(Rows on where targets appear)
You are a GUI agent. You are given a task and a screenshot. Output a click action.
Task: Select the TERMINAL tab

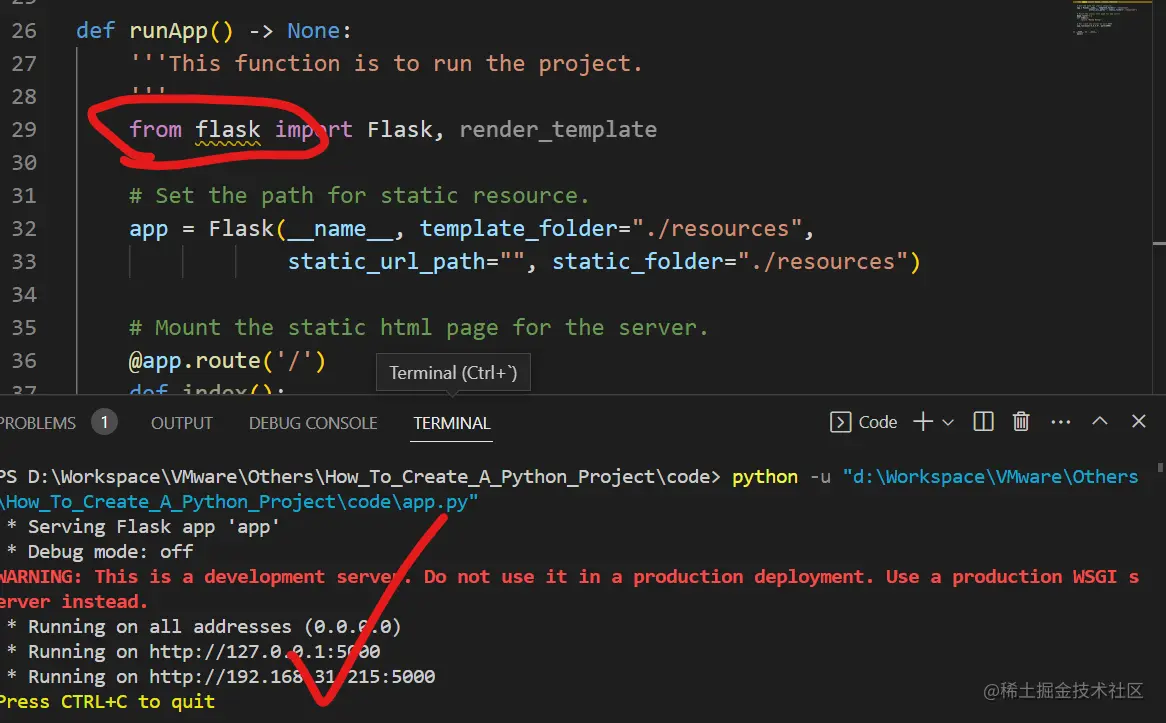(451, 423)
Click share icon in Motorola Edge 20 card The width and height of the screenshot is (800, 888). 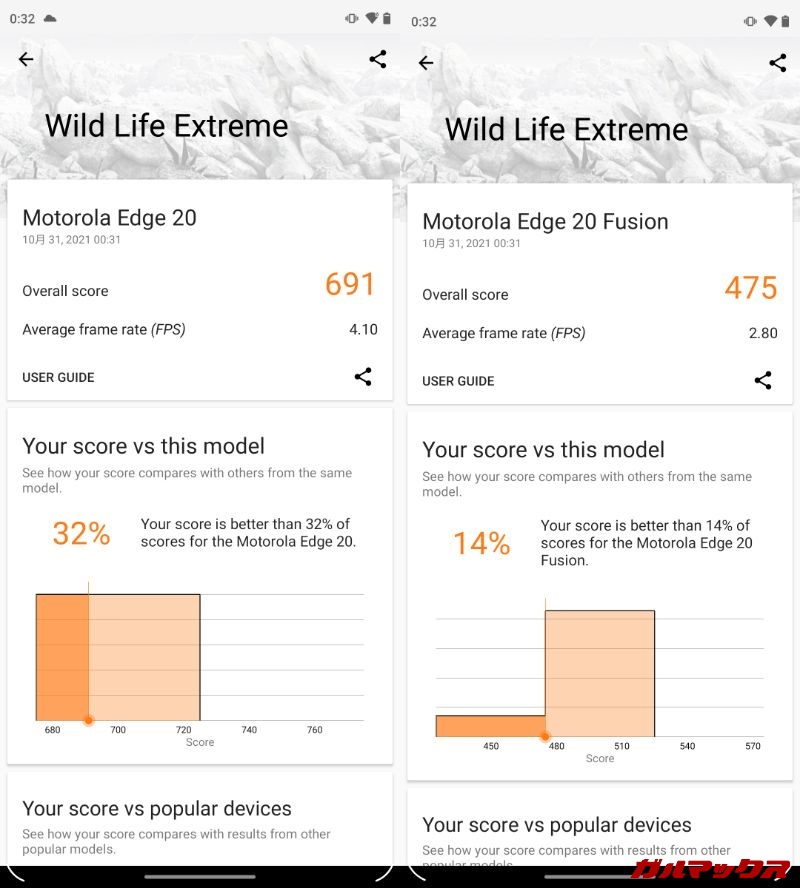pyautogui.click(x=363, y=377)
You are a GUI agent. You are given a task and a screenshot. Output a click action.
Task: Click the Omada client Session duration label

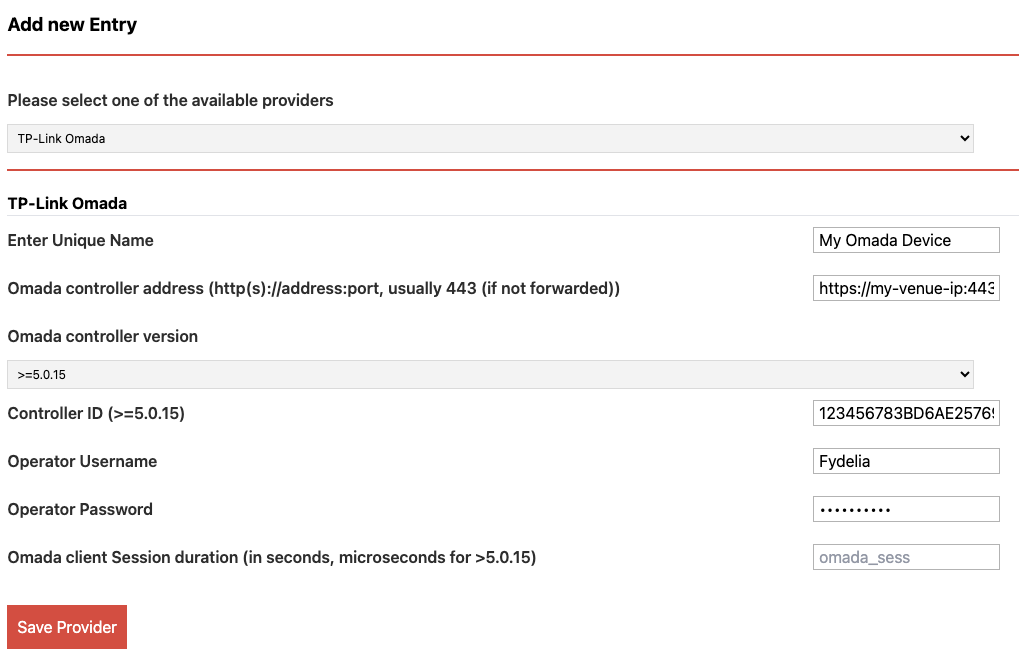(x=272, y=557)
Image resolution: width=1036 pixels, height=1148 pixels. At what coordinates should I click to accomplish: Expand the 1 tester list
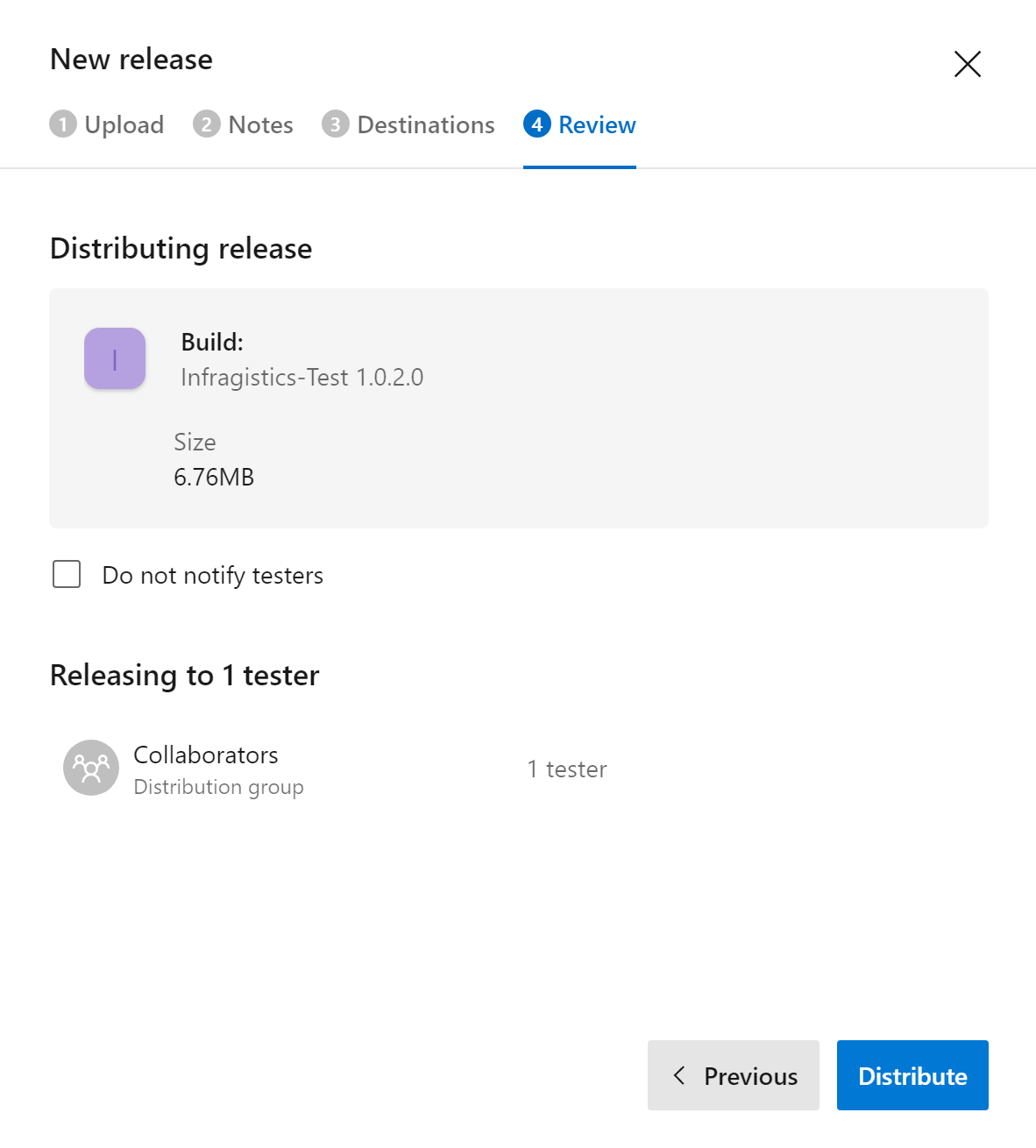[x=566, y=769]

## Exercise directions
Recast the data as a Markdown table with the columns Row and Line, starting at the line that contains "Image resolution: width=1036" and ending at the end of the data. Leave out blank lines and the pictures.

## Result of this exercise
| Row | Line |
|---|---|
| 1 | Image resolution: width=1036 pixels, height=1148 pixels. At what coordinates should I click to accomplish: Expand the 1 tester list |
| 2 | [x=566, y=769] |